--- TO DO ---
Repeat, exactly and in full, the lines of the listing below, but without any pictures.

════════

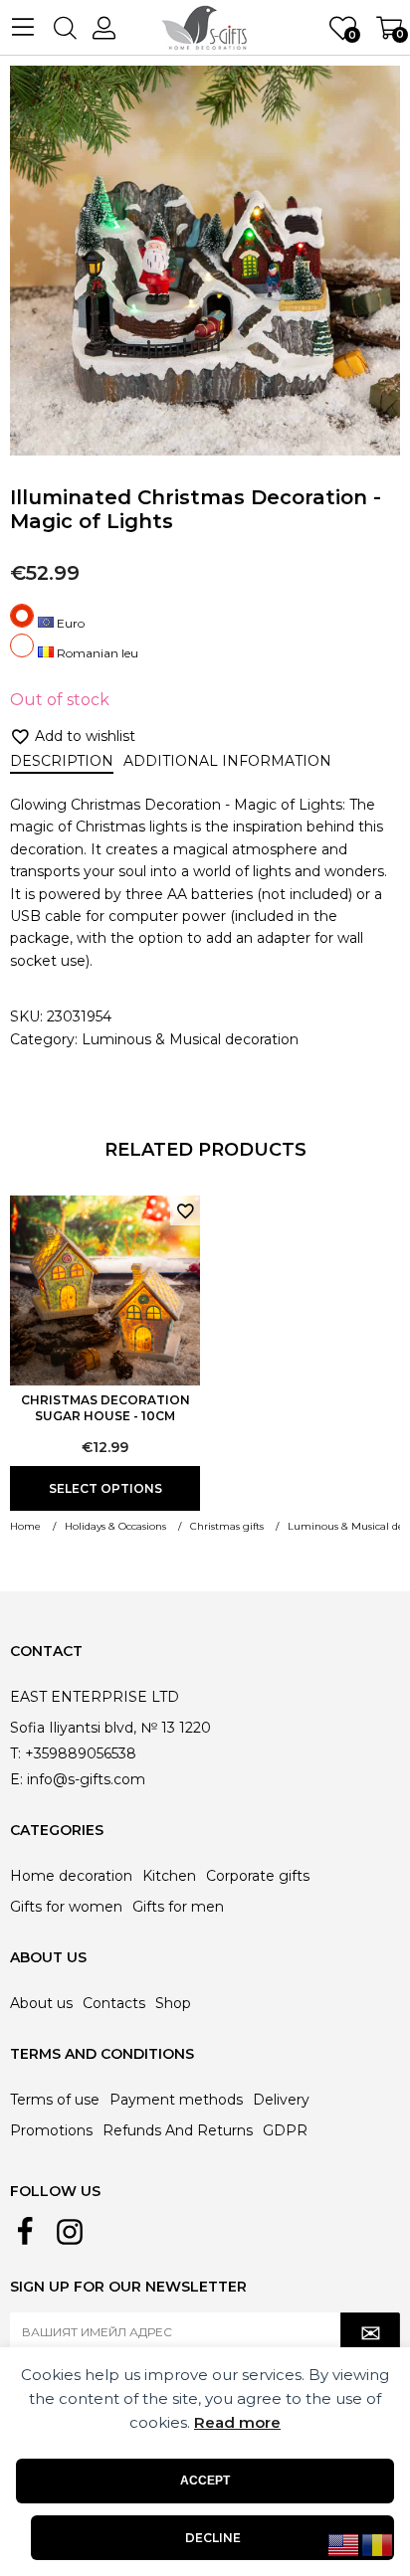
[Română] (378, 2544)
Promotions (51, 2130)
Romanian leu (96, 652)
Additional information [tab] (227, 761)
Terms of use (55, 2100)
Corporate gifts (257, 1876)
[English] (344, 2544)
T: (15, 1753)
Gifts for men (178, 1907)
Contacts (114, 2003)
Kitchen (169, 1876)
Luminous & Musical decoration (190, 1039)
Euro (69, 623)
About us (41, 2003)
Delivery (281, 2100)
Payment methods (176, 2100)
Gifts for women (66, 1907)
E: (16, 1779)
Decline (213, 2537)
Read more (237, 2422)
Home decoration (71, 1876)
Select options (105, 1488)
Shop (173, 2003)
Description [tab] (61, 761)
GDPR (285, 2130)
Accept (205, 2480)
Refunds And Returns (177, 2130)
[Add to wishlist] (185, 1210)
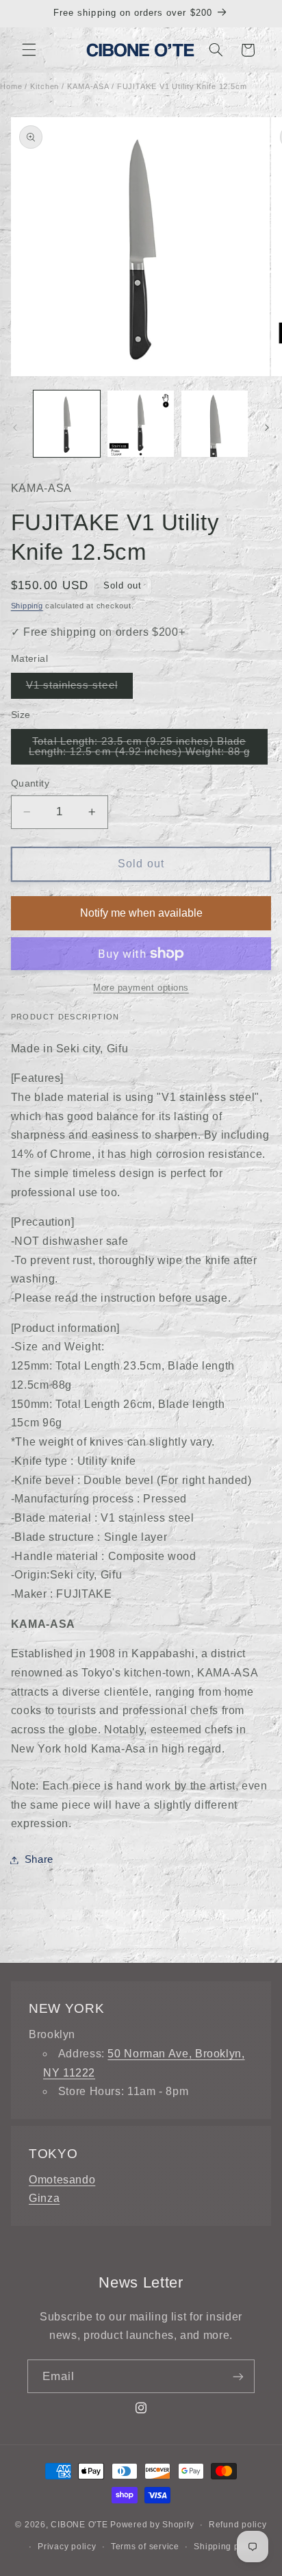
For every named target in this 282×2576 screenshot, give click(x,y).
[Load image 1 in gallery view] (67, 424)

════════

--- REPLY ---
[Română] (378, 2544)
Promotions (51, 2130)
Romanian leu (96, 652)
Additional information [tab] (227, 761)
Terms of use (55, 2100)
Corporate gifts (257, 1876)
[English] (344, 2544)
T: (15, 1753)
Gifts for men (178, 1907)
Contacts (114, 2003)
Kitchen (169, 1876)
Luminous & Musical decoration (190, 1039)
Euro (69, 623)
About us (41, 2003)
Delivery (281, 2100)
Payment methods (176, 2100)
Gifts for women (66, 1907)
E: (16, 1779)
Decline (213, 2537)
Read more (237, 2422)
Home decoration (71, 1876)
Select options (105, 1488)
Shop (173, 2003)
Description [tab] (61, 761)
GDPR (285, 2130)
Accept (205, 2480)
Refunds And Returns (177, 2130)
[Add to wishlist] (185, 1210)
For every named target in this 282×2576 screenshot, give click(x,y).
[Load image 1 in gallery view] (67, 424)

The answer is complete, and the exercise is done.